Exercise instructions:
Restate the part of the burglary gang report that opens with the words "Every robbery was" and closes with "in June 2016.", swapping "reconnaissance" for "surveillance".

Text shown:
BEGIN

Eastern European gang member jailed over 'military-style' burglaries of Irish businesses
A Lithuanian national has been jailed for five-and-a-half years for his role in a military-style Eastern European burglary gang which terrorised business owners across Munster.
Aurimas Petraska (32) was jailed as Judge Tom O'Donnell warned Limerick Circuit Criminal Court that law-abiding citizens and business operators must be protected from the behaviour of such professional burglary gangs.
"This is a very serious case," he said.
"This was a professional job. This was premeditated and planned down to the last detail and executed with military precision."
He said the business owners not only suffered the loss of their goods but also had substantial damage caused to their premises.
"These are not victim-less crimes," he said, noting that the business owners have faced repair costs, higher insurance premiums and concerns over their personal safety and that of their staff.
Judge O'Donnell praised the dedication and tenacity of gardai who worked for two years to identify and foil the Eastern European gang who employed military-style techniques in their reign of terror across Cork, Tipperary and Limerick.
A garda team under Detective Inspector Joe Moore co-ordinated with detectives across Munster and even drew on intelligence from Europol, Interpol and Baltic State police forces to track down the gang.
The gang used concrete-block laden cars as heavy battering rams to smash their way into pharmacies and boutiques in rural towns.
They even used black paint to darken the windscreens of the cars so no-one could be seen through the windows.
Gang members were clothed in military-style black overalls, had balaclavas, wore forehead-mounted flash lights and each had a large wristwatch to time the raid.
Every robbery was effectively ended once the gang had reached the six-minute mark - thereby evading gardai by leaving the scene well within the average garda robbery response time.
The gang only targeted high-value goods such as Chanel cosmetics, accessories and designer clothing.
Each targeted premises was subject to a careful reconnaissance by the gang before the robbery.
Petraska of Church Street, Rathkeale, Co Limerick pleaded guilty to his role in three robberies which netted the gang €150,000.
Judge O'Donnell was told that Petraska has previous convictions in his native Lithuania, Norway and the Netherlands.
Gardai believe the goods were shipped to Lithuania for sale on the black market across East Europe.
The gang operations were only foiled when detectives, supported by armed members of the Regional Support Unit (RSU), stopped a car at Shanagolden, Co Limerick in June 2016.
When that vehicle was intercepted, a man travelling with Aurimas Petraska was shot when a garda weapon accidentally discharged.
Michael Collins, for the State, said that the gang were highly organised, very skilled and acted with "military precision."
CCTV footage from the various premises robbed showed how they timed their raids - and went straight for high-value items such as Chanel products.
"They were highly sophisticated - they were in and out in six minutes," he said.

END

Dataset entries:

BEGIN

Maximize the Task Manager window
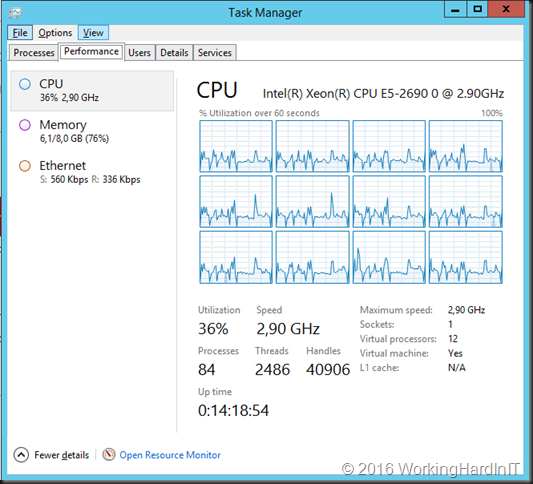533x484 pixels. [477, 10]
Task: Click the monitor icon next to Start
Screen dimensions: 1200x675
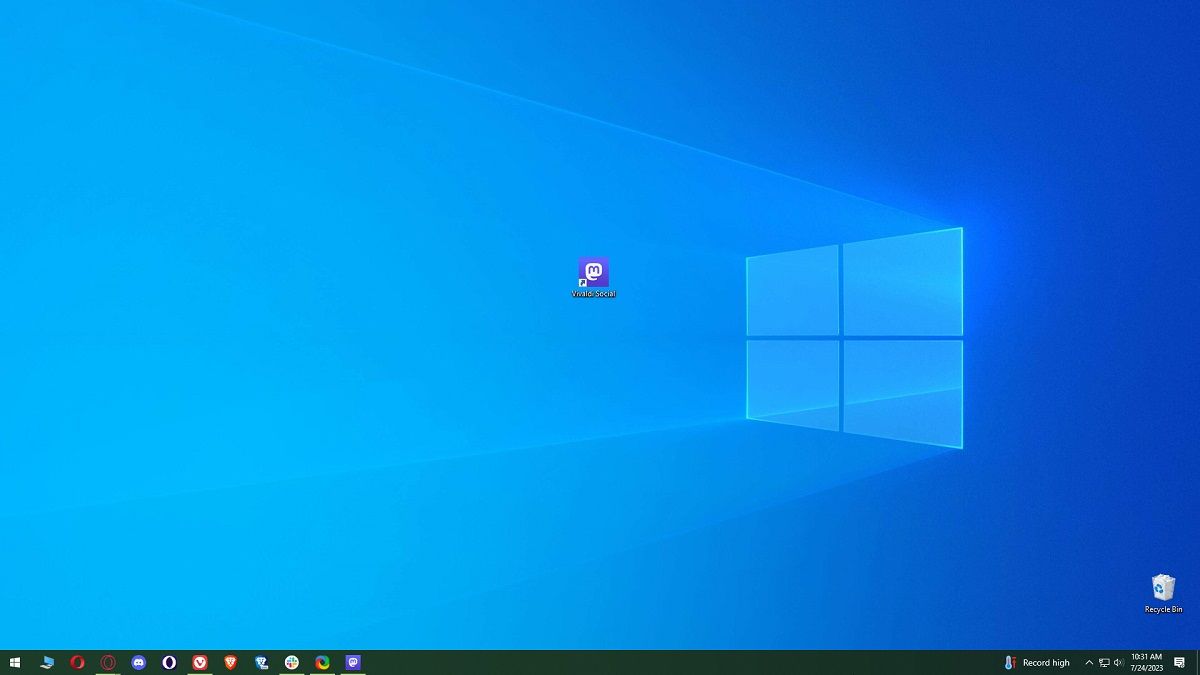Action: [47, 661]
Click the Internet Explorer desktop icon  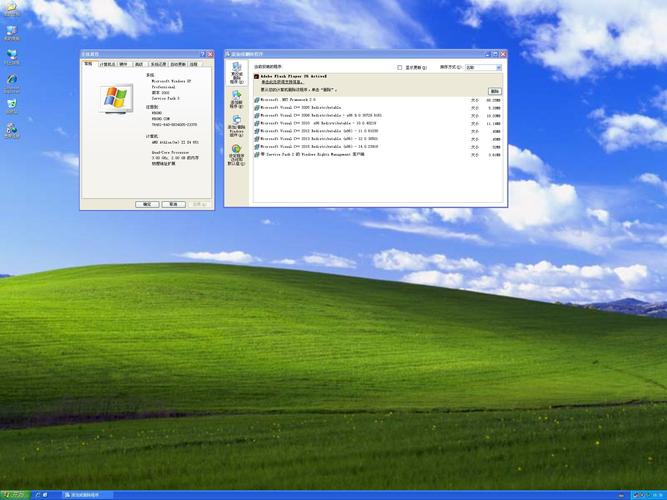tap(11, 80)
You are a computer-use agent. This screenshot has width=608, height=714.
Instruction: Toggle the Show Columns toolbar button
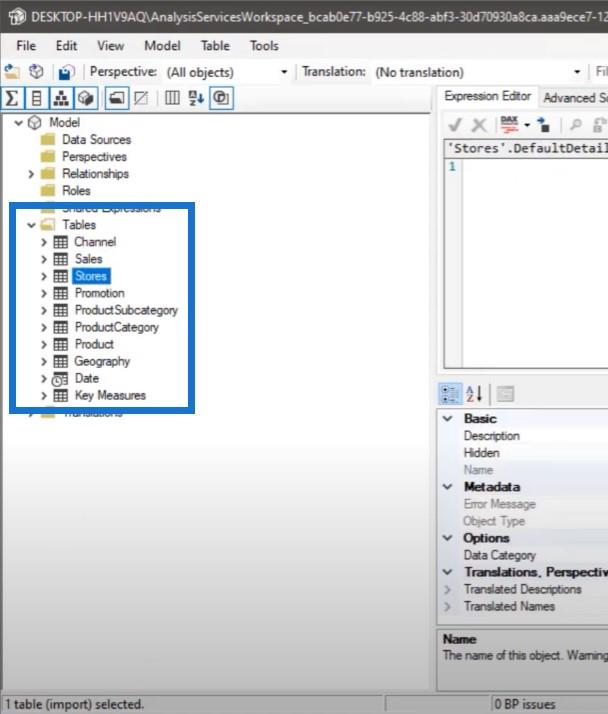coord(37,98)
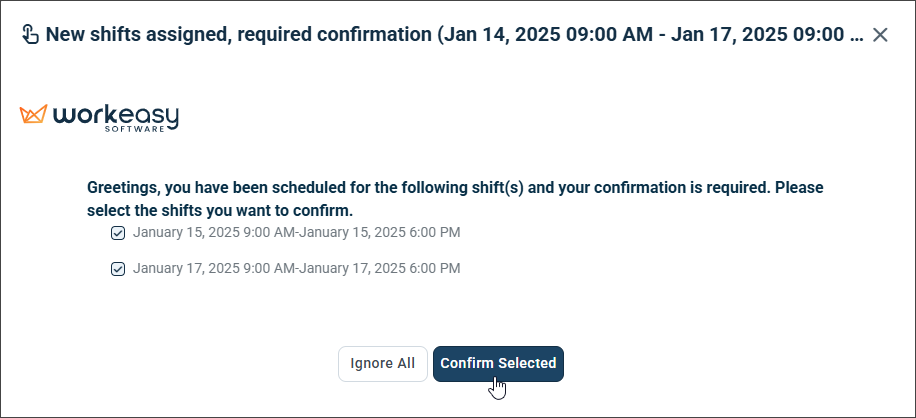916x418 pixels.
Task: Select the January 17, 2025 9:00 AM shift label
Action: point(296,268)
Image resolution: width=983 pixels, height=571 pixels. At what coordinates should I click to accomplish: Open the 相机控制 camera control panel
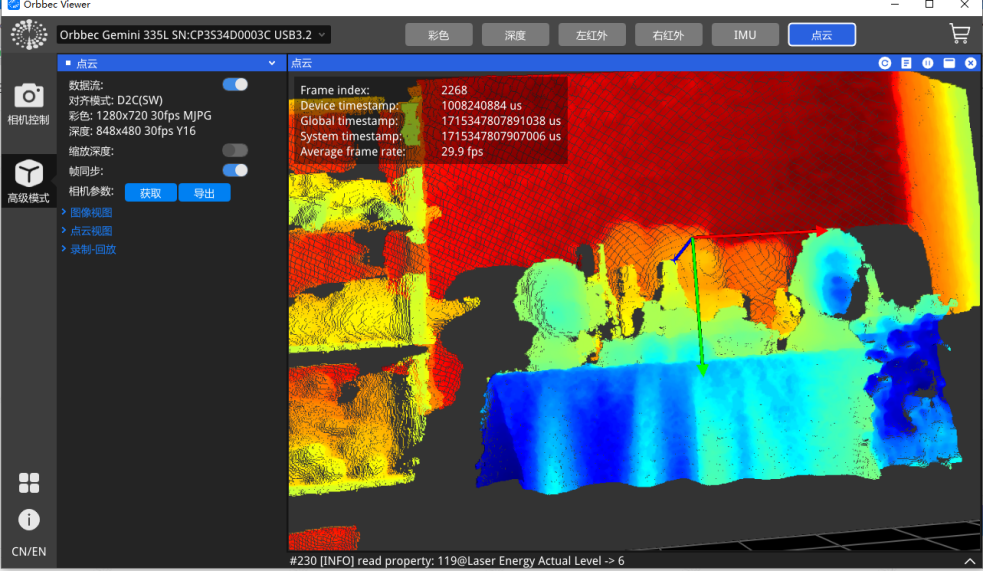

END

Exercise solution:
Every robbery was effectively ended once the gang had reached the six-minute mark - thereby evading gardai by leaving the scene well within the average garda robbery response time.
The gang only targeted high-value goods such as Chanel cosmetics, accessories and designer clothing.
Each targeted premises was subject to a careful surveillance by the gang before the robbery.
Petraska of Church Street, Rathkeale, Co Limerick pleaded guilty to his role in three robberies which netted the gang €150,000.
Judge O'Donnell was told that Petraska has previous convictions in his native Lithuania, Norway and the Netherlands.
Gardai believe the goods were shipped to Lithuania for sale on the black market across East Europe.
The gang operations were only foiled when detectives, supported by armed members of the Regional Support Unit (RSU), stopped a car at Shanagolden, Co Limerick in June 2016.